DATA EXCERPTS:
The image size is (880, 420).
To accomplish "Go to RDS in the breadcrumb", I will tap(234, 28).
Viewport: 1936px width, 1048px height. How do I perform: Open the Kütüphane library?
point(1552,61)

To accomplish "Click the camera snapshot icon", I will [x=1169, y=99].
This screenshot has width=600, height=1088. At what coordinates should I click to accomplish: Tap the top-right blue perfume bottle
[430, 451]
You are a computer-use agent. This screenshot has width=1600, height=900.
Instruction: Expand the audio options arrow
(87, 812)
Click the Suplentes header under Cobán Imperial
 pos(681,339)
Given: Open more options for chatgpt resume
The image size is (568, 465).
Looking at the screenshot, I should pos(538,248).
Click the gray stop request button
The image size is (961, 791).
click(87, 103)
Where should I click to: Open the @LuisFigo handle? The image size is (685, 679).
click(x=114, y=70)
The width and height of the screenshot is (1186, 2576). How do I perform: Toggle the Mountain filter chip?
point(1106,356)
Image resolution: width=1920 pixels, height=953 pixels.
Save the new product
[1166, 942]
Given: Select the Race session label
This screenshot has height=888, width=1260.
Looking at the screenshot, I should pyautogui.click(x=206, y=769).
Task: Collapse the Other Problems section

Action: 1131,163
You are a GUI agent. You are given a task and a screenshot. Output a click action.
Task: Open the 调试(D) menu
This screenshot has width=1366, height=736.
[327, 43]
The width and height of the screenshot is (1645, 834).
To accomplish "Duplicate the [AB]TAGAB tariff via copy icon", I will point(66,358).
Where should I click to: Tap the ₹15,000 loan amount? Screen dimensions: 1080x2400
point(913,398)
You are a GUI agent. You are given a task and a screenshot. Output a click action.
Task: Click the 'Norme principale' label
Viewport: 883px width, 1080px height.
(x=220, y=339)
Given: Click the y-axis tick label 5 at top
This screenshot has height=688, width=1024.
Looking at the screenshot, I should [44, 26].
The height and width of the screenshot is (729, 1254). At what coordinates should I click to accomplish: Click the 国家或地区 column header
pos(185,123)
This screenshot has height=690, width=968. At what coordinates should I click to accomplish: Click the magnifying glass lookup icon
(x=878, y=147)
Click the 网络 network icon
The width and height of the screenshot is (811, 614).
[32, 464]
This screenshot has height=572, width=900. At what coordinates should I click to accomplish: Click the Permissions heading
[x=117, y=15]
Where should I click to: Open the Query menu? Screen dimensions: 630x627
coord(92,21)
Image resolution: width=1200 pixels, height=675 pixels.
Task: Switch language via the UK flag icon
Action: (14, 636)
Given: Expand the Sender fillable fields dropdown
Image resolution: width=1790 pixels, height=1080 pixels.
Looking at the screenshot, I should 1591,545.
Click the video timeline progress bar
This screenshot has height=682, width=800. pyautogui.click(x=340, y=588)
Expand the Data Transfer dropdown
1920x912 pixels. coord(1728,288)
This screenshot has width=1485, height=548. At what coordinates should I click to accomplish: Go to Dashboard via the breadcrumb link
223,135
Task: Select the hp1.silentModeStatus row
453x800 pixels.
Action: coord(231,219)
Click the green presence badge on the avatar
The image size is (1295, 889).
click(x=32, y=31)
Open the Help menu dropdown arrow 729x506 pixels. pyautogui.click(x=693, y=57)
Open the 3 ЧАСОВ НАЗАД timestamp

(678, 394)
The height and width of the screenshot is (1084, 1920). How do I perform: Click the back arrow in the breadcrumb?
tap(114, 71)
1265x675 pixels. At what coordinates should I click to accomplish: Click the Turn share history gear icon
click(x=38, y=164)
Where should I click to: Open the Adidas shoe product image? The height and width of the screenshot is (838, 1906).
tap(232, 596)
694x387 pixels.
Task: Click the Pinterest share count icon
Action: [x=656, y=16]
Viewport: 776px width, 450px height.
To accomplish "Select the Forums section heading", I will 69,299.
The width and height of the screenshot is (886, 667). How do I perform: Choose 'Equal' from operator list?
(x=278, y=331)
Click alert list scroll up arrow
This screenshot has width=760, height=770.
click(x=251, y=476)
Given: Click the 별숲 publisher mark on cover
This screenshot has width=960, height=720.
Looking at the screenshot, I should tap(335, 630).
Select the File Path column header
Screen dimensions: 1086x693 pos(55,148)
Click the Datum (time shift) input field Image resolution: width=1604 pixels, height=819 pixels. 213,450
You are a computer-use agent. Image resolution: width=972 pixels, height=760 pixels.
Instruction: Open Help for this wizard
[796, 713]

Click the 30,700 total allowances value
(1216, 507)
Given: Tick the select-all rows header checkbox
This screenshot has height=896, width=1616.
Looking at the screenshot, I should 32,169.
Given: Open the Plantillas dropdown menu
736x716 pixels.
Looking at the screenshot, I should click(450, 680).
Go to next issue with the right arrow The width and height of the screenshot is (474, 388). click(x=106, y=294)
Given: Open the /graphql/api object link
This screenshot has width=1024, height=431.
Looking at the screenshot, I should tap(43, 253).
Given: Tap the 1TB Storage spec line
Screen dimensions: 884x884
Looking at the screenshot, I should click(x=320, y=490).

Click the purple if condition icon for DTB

ABOUT THIS TASK: Exactly as it stands, output the whole listing.

RESULT:
The image size is (880, 420).
To accomplish "Go to RDS in the breadcrumb", I will tap(234, 28).
Viewport: 1936px width, 1048px height. How do I perform: Open the Kütüphane library?
point(1552,61)

To accomplish "Click the camera snapshot icon", I will [x=1169, y=99].
This screenshot has width=600, height=1088. At what coordinates should I click to accomplish: Tap the top-right blue perfume bottle
[430, 451]
You are a computer-use agent. This screenshot has width=1600, height=900.
Instruction: Expand the audio options arrow
(87, 812)
Click the Suplentes header under Cobán Imperial
 pos(681,339)
Given: Open more options for chatgpt resume
The image size is (568, 465).
Looking at the screenshot, I should pos(538,248).
Click the gray stop request button
The image size is (961, 791).
click(87, 103)
Where should I click to: Open the @LuisFigo handle? The image size is (685, 679).
click(x=114, y=70)
The width and height of the screenshot is (1186, 2576). How do I perform: Toggle the Mountain filter chip?
point(1106,356)
Image resolution: width=1920 pixels, height=953 pixels.
Save the new product
[1166, 942]
Given: Select the Race session label
This screenshot has height=888, width=1260.
Looking at the screenshot, I should pyautogui.click(x=206, y=769).
Task: Collapse the Other Problems section

Action: 1131,163
You are a GUI agent. You are given a task and a screenshot. Output a click action.
Task: Open the 调试(D) menu
This screenshot has width=1366, height=736.
[327, 43]
The width and height of the screenshot is (1645, 834).
To accomplish "Duplicate the [AB]TAGAB tariff via copy icon", I will point(66,358).
Where should I click to: Tap the ₹15,000 loan amount? Screen dimensions: 1080x2400
point(913,398)
You are a GUI agent. You are given a task and a screenshot. Output a click action.
Task: Click the 'Norme principale' label
Viewport: 883px width, 1080px height.
(x=220, y=339)
Given: Click the y-axis tick label 5 at top
This screenshot has height=688, width=1024.
Looking at the screenshot, I should [44, 26].
The height and width of the screenshot is (729, 1254). At what coordinates should I click to accomplish: Click the 国家或地区 column header
pos(185,123)
This screenshot has height=690, width=968. At what coordinates should I click to accomplish: Click the magnifying glass lookup icon
(x=878, y=147)
Click the 网络 network icon
The width and height of the screenshot is (811, 614).
[32, 464]
This screenshot has height=572, width=900. At what coordinates should I click to accomplish: Click the Permissions heading
[x=117, y=15]
Where should I click to: Open the Query menu? Screen dimensions: 630x627
coord(92,21)
Image resolution: width=1200 pixels, height=675 pixels.
Task: Switch language via the UK flag icon
Action: (14, 636)
Given: Expand the Sender fillable fields dropdown
Image resolution: width=1790 pixels, height=1080 pixels.
Looking at the screenshot, I should 1591,545.
Click the video timeline progress bar
This screenshot has height=682, width=800. pyautogui.click(x=340, y=588)
Expand the Data Transfer dropdown
1920x912 pixels. coord(1728,288)
This screenshot has width=1485, height=548. At what coordinates should I click to accomplish: Go to Dashboard via the breadcrumb link
223,135
Task: Select the hp1.silentModeStatus row
453x800 pixels.
Action: coord(231,219)
Click the green presence badge on the avatar
The image size is (1295, 889).
click(x=32, y=31)
Open the Help menu dropdown arrow 729x506 pixels. pyautogui.click(x=693, y=57)
Open the 3 ЧАСОВ НАЗАД timestamp

(678, 394)
The height and width of the screenshot is (1084, 1920). How do I perform: Click the back arrow in the breadcrumb?
tap(114, 71)
1265x675 pixels. At what coordinates should I click to accomplish: Click the Turn share history gear icon
click(x=38, y=164)
Where should I click to: Open the Adidas shoe product image? The height and width of the screenshot is (838, 1906).
tap(232, 596)
694x387 pixels.
Task: Click the Pinterest share count icon
Action: [x=656, y=16]
Viewport: 776px width, 450px height.
To accomplish "Select the Forums section heading", I will 69,299.
The width and height of the screenshot is (886, 667). How do I perform: Choose 'Equal' from operator list?
(x=278, y=331)
Click alert list scroll up arrow
This screenshot has width=760, height=770.
click(x=251, y=476)
Given: Click the 별숲 publisher mark on cover
This screenshot has width=960, height=720.
Looking at the screenshot, I should tap(335, 630).
Select the File Path column header
Screen dimensions: 1086x693 pos(55,148)
Click the Datum (time shift) input field Image resolution: width=1604 pixels, height=819 pixels. 213,450
You are a computer-use agent. Image resolution: width=972 pixels, height=760 pixels.
Instruction: Open Help for this wizard
[796, 713]

Click the 30,700 total allowances value
(1216, 507)
Given: Tick the select-all rows header checkbox
This screenshot has height=896, width=1616.
Looking at the screenshot, I should 32,169.
Given: Open the Plantillas dropdown menu
736x716 pixels.
Looking at the screenshot, I should click(450, 680).
Go to next issue with the right arrow The width and height of the screenshot is (474, 388). click(x=106, y=294)
Given: Open the /graphql/api object link
This screenshot has width=1024, height=431.
Looking at the screenshot, I should tap(43, 253).
Given: Tap the 1TB Storage spec line
Screen dimensions: 884x884
Looking at the screenshot, I should click(x=320, y=490).

Click the purple if condition icon for DTB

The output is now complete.